He aquí una película soberana a la que le cuesta mantenerse en pie. He aquí el ejemplo perfecto sobre cómo la puesta en escena, o la ausencia de ésta, es capaz de arruinar una película, o al menos, de convertir una potencial obra maestra en una obra menor.
La llegada de un adolescente a un seno familiar en el que la violencia y los negocios ilegales son una costumbre es el sustento argumental para que Animal Kingdom despliegue una historia en la que la moralidad y el espíritu se conjugan de manera constante para tratar de desmitificar sus conceptos y extraer su auténtico significado.
Una trama policial densa y de desarrollo imparable no impide descubrir que, en el fondo, lo que desea contar David Michôd en su ópera prima es el despertar de un adolescente a la vida adulta, un despertar en las peores circunstancias posibles. La valentía como modo de supervivencia, aferrarse a lo justo, a lo correcto, y aprender a confiar en un mundo que sólo genera decepciones.
De todas las películas que ha dado el género en los últimos años, el espectacular guión de ésta la convierte en una de las mejores. La radiografía familiar está dibujada con precisión de cirujano, y cada uno de los personajes ha sido bendecido con vida propia a partir de un texto sublime. La adecuación del extenso reparto de la cinta también ayuda a traducir en imágenes esa sensación de familiaridad y de cercanía que desprenden todos en conjunto.
Podría parecer injusto sentenciar a la película, pues, por una dirección plana y sin garra, a pesar de las buenas interpretaciones que Michôd extrae de su fantástico casting. Pero lo cierto es que la cinta pierde muchos enteros al estar contada bajo esa vacuidad estética y esa falta de riesgo en la planificación que envuelve una manera de rodar muy deudora de la tradición televisiva americana.
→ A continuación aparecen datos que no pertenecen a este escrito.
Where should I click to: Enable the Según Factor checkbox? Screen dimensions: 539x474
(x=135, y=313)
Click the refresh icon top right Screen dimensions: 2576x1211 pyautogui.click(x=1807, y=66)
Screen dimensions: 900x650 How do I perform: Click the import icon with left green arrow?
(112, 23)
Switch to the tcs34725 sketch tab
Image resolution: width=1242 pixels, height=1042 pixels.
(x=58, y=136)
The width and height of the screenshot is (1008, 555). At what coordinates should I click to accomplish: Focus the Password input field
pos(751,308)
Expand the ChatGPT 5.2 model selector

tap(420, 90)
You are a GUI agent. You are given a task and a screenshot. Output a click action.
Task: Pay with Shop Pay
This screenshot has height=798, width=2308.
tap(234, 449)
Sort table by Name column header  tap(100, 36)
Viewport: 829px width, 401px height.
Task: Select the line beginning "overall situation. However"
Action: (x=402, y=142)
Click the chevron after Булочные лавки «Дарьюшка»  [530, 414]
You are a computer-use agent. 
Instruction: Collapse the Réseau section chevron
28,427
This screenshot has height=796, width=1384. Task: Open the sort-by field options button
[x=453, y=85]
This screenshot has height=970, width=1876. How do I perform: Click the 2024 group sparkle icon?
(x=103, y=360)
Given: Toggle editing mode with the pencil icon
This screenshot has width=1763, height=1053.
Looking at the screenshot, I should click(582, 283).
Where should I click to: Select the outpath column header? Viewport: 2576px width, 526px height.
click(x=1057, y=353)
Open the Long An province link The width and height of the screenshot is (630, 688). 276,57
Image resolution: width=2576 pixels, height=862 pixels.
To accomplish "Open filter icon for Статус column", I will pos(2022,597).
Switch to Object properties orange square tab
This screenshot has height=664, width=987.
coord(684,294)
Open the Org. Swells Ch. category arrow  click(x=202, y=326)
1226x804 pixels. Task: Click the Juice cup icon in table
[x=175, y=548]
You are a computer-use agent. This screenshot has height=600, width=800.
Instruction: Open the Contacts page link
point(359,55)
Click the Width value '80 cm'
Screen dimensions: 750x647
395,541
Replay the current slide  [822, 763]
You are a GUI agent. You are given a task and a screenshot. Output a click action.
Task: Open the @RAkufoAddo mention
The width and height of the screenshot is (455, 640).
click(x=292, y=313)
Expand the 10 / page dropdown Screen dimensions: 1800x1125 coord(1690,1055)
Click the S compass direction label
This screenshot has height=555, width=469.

Cuando la imagen no ayuda a contar la historia, sino que la inmoviliza, o cuando da la impresión de que la cámara se encuentra en un lugar que no le corresponde, es el momento en que el cuento empieza a perder su fuerza. Y al hacerlo pierde también buena parte de su significado, o al menos el privilegio de poder llegar al corazón de quien lo escucha.
De ese modo, las imágenes de Animal Kingdom no distan mucho de la impresión que uno tiene cuando mira las imágenes de un telediario cualquiera. En ese sentido la película quedará felizmente emparejada con un film americano dueño también de promesas más grandes de las que ofrecen sus resultados. The Town (Ben Affleck) es sin embargo mucho más idealista, aún concibe una cierta esperanza romántica, y centraba muchos esfuerzos en la acción como elemento dramático. La película de David Michôd camina por otros senderos pero se siente igualmente incapaz de edificar la grandeza a la que estaba llamado su texto original.
Soberbio Anthony Partos en una música que sí ayuda a engrandecer ciertos momentos, y que recuerda, no por casualidad, al trabajo que Cliff Martinez hiciera en Traffic (Steven Soderbergh, 2000) y que terminó accidentalmente por definir el universo sonoro de buena parte del audiovisual contemporáneo en su género.
Celebrar la existencia de una película como ésta, valiente y decidida, contenida y arriesgada, una película australiana que ha sido capaz de dar la vuelta al mundo. Celebrar también el descubrimiento de un joven autor que promete un cine lleno de intensidad, un David Michôd que bien podría unirse a John Hillcoat en la radiografía de una generación de cineastas llamados a escribir una página importante de la historia del cine de su país de origen.
En estos tiempos en los que la creatividad en las altas esferas es un bien escaso y ningún film parece ya estar a salvo de las reescrituras mediocres, ¿cuánto tiempo tardaremos en encontrarnos con un remake americano de Animal Kingdom?